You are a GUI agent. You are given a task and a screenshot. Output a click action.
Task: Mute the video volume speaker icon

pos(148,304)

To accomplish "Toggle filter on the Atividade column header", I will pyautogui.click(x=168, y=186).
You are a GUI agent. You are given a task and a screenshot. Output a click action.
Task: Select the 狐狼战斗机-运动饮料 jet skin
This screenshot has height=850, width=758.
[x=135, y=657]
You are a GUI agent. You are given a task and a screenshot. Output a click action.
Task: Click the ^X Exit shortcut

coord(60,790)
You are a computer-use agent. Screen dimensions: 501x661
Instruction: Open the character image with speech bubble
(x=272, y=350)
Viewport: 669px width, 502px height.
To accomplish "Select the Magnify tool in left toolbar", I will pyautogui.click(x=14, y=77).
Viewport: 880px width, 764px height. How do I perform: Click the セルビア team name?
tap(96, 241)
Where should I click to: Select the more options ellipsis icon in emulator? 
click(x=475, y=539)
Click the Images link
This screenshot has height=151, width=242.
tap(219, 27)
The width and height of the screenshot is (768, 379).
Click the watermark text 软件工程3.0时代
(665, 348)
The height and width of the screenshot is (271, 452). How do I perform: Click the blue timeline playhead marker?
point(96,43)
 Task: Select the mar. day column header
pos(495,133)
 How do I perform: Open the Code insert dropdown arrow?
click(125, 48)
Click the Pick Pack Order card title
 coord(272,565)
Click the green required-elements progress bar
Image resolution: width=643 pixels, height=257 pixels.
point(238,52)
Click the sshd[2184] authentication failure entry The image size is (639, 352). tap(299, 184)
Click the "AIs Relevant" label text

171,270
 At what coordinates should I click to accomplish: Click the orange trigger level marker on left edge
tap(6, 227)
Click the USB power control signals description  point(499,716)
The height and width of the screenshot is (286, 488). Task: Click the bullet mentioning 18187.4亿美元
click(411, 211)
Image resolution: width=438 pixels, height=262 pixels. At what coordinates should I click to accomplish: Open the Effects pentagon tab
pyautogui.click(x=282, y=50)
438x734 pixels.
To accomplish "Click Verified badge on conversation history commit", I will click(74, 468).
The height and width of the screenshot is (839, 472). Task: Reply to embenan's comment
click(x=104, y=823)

Task instructions:
Retype each line above, keeping every character.

Written answer:
You are a GUI agent. You are given a task and a screenshot. Output a click action.
Task: Mute the video volume speaker icon

pos(148,304)

To accomplish "Toggle filter on the Atividade column header", I will pyautogui.click(x=168, y=186).
You are a GUI agent. You are given a task and a screenshot. Output a click action.
Task: Select the 狐狼战斗机-运动饮料 jet skin
This screenshot has height=850, width=758.
[x=135, y=657]
You are a GUI agent. You are given a task and a screenshot. Output a click action.
Task: Click the ^X Exit shortcut

coord(60,790)
You are a computer-use agent. Screen dimensions: 501x661
Instruction: Open the character image with speech bubble
(x=272, y=350)
Viewport: 669px width, 502px height.
To accomplish "Select the Magnify tool in left toolbar", I will pyautogui.click(x=14, y=77).
Viewport: 880px width, 764px height. How do I perform: Click the セルビア team name?
tap(96, 241)
Where should I click to: Select the more options ellipsis icon in emulator? 
click(x=475, y=539)
Click the Images link
This screenshot has height=151, width=242.
tap(219, 27)
The width and height of the screenshot is (768, 379).
Click the watermark text 软件工程3.0时代
(665, 348)
The height and width of the screenshot is (271, 452). How do I perform: Click the blue timeline playhead marker?
point(96,43)
 Task: Select the mar. day column header
pos(495,133)
 How do I perform: Open the Code insert dropdown arrow?
click(125, 48)
Click the Pick Pack Order card title
 coord(272,565)
Click the green required-elements progress bar
Image resolution: width=643 pixels, height=257 pixels.
point(238,52)
Click the sshd[2184] authentication failure entry The image size is (639, 352). tap(299, 184)
Click the "AIs Relevant" label text

171,270
 At what coordinates should I click to accomplish: Click the orange trigger level marker on left edge
tap(6, 227)
Click the USB power control signals description  point(499,716)
The height and width of the screenshot is (286, 488). Task: Click the bullet mentioning 18187.4亿美元
click(411, 211)
Image resolution: width=438 pixels, height=262 pixels. At what coordinates should I click to accomplish: Open the Effects pentagon tab
pyautogui.click(x=282, y=50)
438x734 pixels.
To accomplish "Click Verified badge on conversation history commit", I will click(74, 468).
The height and width of the screenshot is (839, 472). Task: Reply to embenan's comment
click(x=104, y=823)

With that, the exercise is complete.